Weiters hat sich der Beschwerdeführer - trotz des bereits eingeleiteten Rückkehrverbotsverfahrens - am 27. Juni 2005 anlässlich der versuchten Ausreise aus dem Bundesgebiet über den Flughafen Linz - Hörsching mit einem für eine andere Person ausgestellten österreichischen Reisepass ausgewiesen. Dies stellt - ungeachtet des Ausmaßes der vom Gericht dafür verhängten Strafe - aus der für die belangte Behörde maßgeblichen fremdenpolizeilichen Sicht ein sehr gewichtiges Fehlverhalten dar.
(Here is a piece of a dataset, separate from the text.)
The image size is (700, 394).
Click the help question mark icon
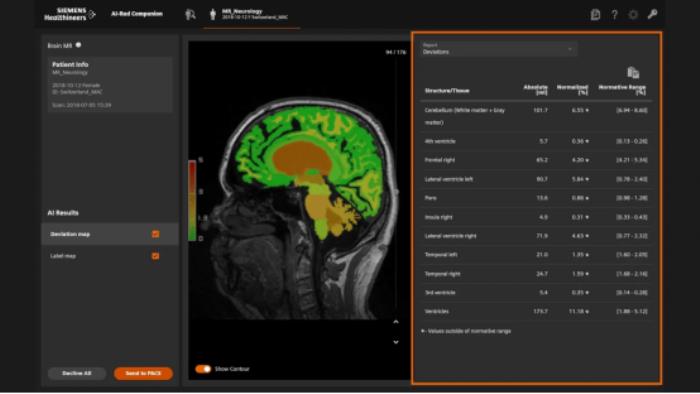tap(614, 15)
Der Beschwerdeführer bringt vor, dass er sich bei Begehung des Suchgiftdelikts als nicht arbeitsberechtigter Asylwerber in einer Notlage befunden habe. Dass er sich trotz Fortbestehens dieser Notlage von der zuletzt begangenen Straftat am 27. Juni 2005 bis zur Erlassung des angefochtenen Bescheides wohlverhalten habe, hätte Anlass für eine positive Verhaltensprognose sein müssen.
Dem ist zu entgegnen, dass der Zeitraum von etwa einem Jahr und fünf Monaten seit der letzten Straftat angesichts der gewerbsmäßigen Begehung des Suchtgiftdelikts und der Begehung einer aus fremdenpolizeilicher Sicht sehr verwerflichen Straftat trotz des anhängigen Rückkehrverbotsverfahrens viel zu kurz ist, um auf einen Wegfall oder auch nur eine erhebliche Minderung der vom Beschwerdeführer ausgehenden Gefährdung öffentlicher Interessen zu schließen.
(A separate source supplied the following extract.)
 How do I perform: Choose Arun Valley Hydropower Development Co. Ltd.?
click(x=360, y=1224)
Aus all diesen Gründen kann die Ansicht der belangten Behörde, die in § 62 Abs. 1 FPG umschriebene Annahme sei gerechtfertigt, nicht als rechtswidrig erkannt werden.
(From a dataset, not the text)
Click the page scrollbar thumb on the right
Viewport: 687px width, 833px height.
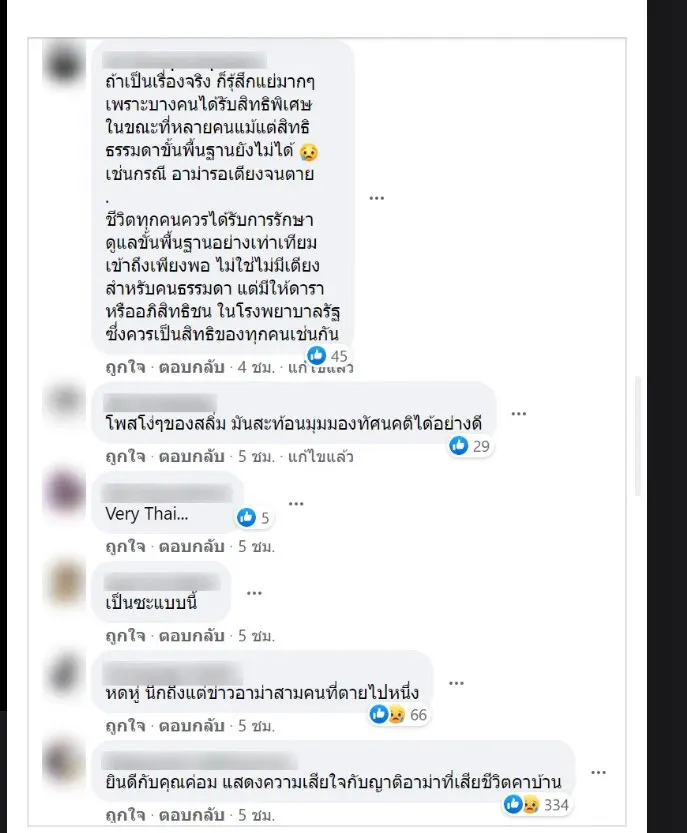[638, 436]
3. Bei der Interessenabwägung gemäß § 62 Abs. 3 iVm § 66 Abs. 1 und Abs. 2 FPG hat die belangte Behörde zugunsten des Beschwerdeführers die Dauer des inländischen Aufenthalts seit Juli 2004, also seit etwa zwei Jahren und vier Monaten, berücksichtigt. Zu Recht hat sie die daraus resultierende Integration in ihrer sozialen Komponente als durch die Straftaten des Beschwerdeführers gemindert angesehen. Unstrittig bestehen keine inländischen familiären Beziehungen. Welche anderen Lebensumstände zu seinen Gunsten zu berücksichtigen gewesen wären, zeigt der Beschwerdeführer nicht auf und tut somit die Relevanz des diesbezüglich geltend gemachten Verfahrensmangels nicht dar.
Den somit nicht gewichtigen privaten Interessen des Beschwerdeführers am Verbleib im Bundesgebiet steht die - oben 2. dargestellte - erhebliche Gefährdung öffentlicher Interessen durch den weiteren Inlandsaufenthalt des Beschwerdeführers gegenüber. Von daher kann die Ansicht der belangten Behörde, dass die Erlassung des Rückkehrverbots zur Erreichung von im Art. 8 Abs. 2 EMRK genannten Zielen (Verhinderung strafbarer Handlungen, Schutz der Gesundheit, Aufrechterhaltung der öffentlichen Ordnung auf dem Gebiet des Fremdenwesens) dringend geboten sei (§ 66 Abs. 1 FPG) und die Auswirkungen dieser Maßnahme auf die Lebenssituation des Beschwerdeführers nicht schwerer wögen als die gegenteiligen öffentlichen Interessen (§ 66 Abs. 2 leg. cit.), nicht als rechtswidrig angesehen werden.
4. Ein Rückkehrverbot ist - unter Bedachtnahme auf § 63 Abs. 1 FPG - für jenen Zeitraum zu erlassen, nach dessen Ablauf vorhersehbarerweise der Grund für seine Verhängung weggefallen sein wird (vgl. etwa das hg. Erkenntnis vom 18. Mai 2006, Zl. 2006/18/0103).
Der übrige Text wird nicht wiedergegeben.